The physiology of the clinical picture depends on the resistance of the fistulous connection and on the site of fistula termination. The resistance is determined by the size, tortuosity, and length of the pathway. Flow from a coronary artery to a venous structure or right-sided cardiac chamber, occurs throughout the cardiac cycle. Blood follows the lower-resistance pathway through the fistulae rather than traversing the smaller arterioles and capillaries of the myocardium. With larger fistulae, a “diastolic runoff” may occur, drawing blood away from the normal coronary pathway with a widened pulse pressure and a coronary “steal”. A left-to-right shunt occurs if a fistula drains to the venous side of the circulation. When the drainage site is the LA, LV or PV, there is volume overloading of the left heart only.

Our two patients’ heart failure symptoms and dilated cardiomyopathy were attributed to the high output fistula causing significant LV volume overload, a hemodynamic situation resembling chronic aortic regurgitation.

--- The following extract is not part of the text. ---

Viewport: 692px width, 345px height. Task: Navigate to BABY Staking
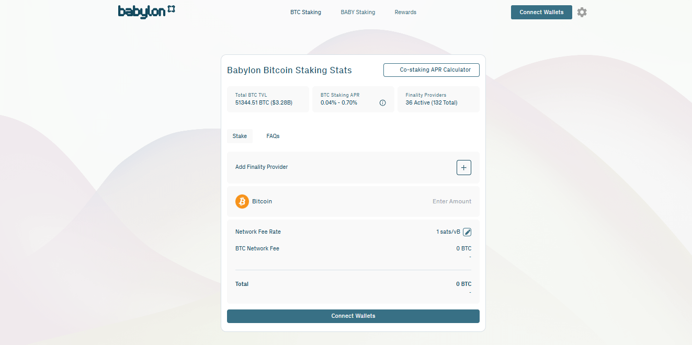358,12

Clinical symptoms of ischemia or volume overload, such as exertional angina or dyspnea, are the primary indication for closure of a fistula. The treatment of asymptomatic lesions is controversial, with some authors recommending early surgical intervention while others recommend a more conservative approach [10, 11]. A symptomatic CAF can be treated by percutaneous transcatheter occlusion or suture obliteration [12]. The choice of treatment method depends on the anatomy and morphologic features of the fistula. In 1947 Bjork and Crafoord in 1947 [13] described the first successful surgical repair of a CAF. Twelve years later Swan et al. [14] reported the closure of a fistula using cardiopulmonary bypass. The first report of percutaneous therapeutic embolization was in 1983 when Reidy and colleagues [15] reported successful transcatheter fistula occlusion. Various transcatheter occlusion techniques have been used with excellent outcomes for fistulas with shorter, less tortuous courses. Our patients were not amenable to transcatheter closure because of their tortuous fistula anatomy and the presence of occlusive coronary artery disease.

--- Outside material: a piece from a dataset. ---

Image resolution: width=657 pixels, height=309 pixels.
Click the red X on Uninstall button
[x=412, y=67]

Surgical closure can be done on a beating heart or on cardiopulmonary bypass (CPB) especially when it represents the termination of coronary artery branch. Proximal type CAF is treated by epicardial ligation, distal to the fistula origin, maintaining normal branch flow and can by done via either technique. Distal type CAF require ligation of the precapillary end by intracardiac purse-string suture at the site of termination and requires CPB.

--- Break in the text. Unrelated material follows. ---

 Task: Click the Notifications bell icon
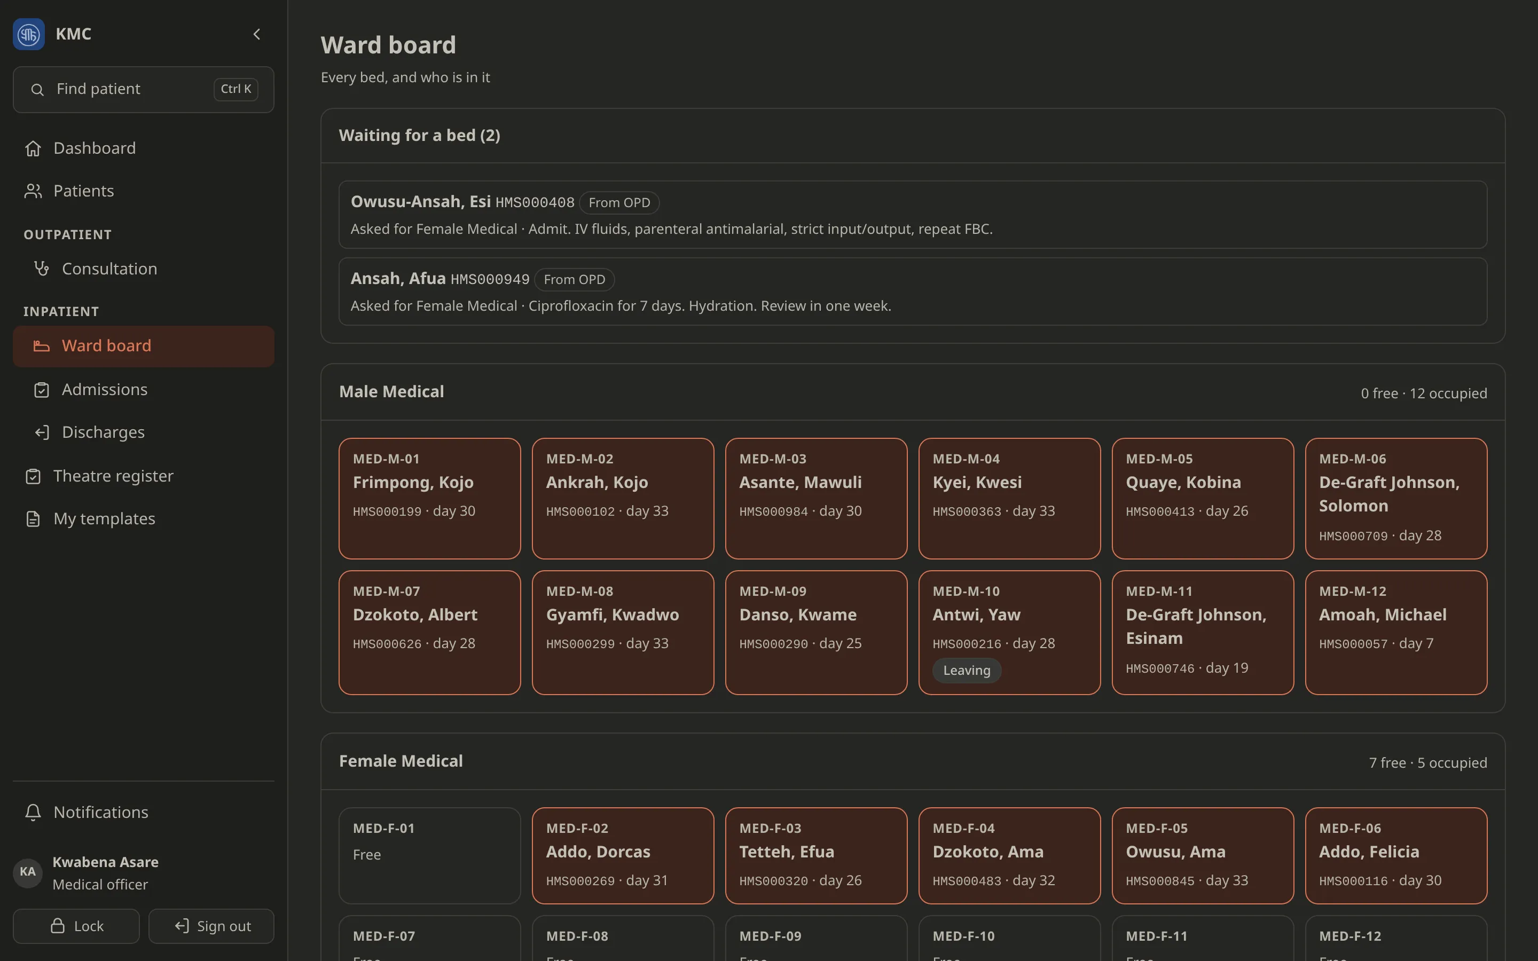(x=33, y=812)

Surgical treatment results in a low mortality from 0 to 4% and morbidity from 10% to 15% [1618]. Operative correction in patients younger than 10 years or older than 45 years of age is coupled with an increase risk of morbidity and mortality. In a review done by McNamara et al. [19], 57% of patients were treated surgically with a 0.5% operative mortality rate. Cheung et al. [20] strongly advocated intra-cardiac closure of the fistula whenever possible because of the higher recurrence rate with the external plication technique.

Although the CAF in our patients were of the distal type, we chose to avoid a cardiotomy on a heart with already severely diminished left ventricular function.

While CAF are rare anomalies and those presenting in late adult life are even more unusual, CAF should always be considered in the differential diagnosis and diagnostic evaluation of patients with coronary artery disease and concomitant severely diminished systolic function due to dilated left ventricular cardiomyopathy. Surgical coronary revascularization and operative fistula ligation can markedly improve ventricular function and symptomatology.

Consent

Written informed consent was obtained from the patients for the publication of this case report. A copy of the written consent is available for review by the Editor-in-Chief of this journal.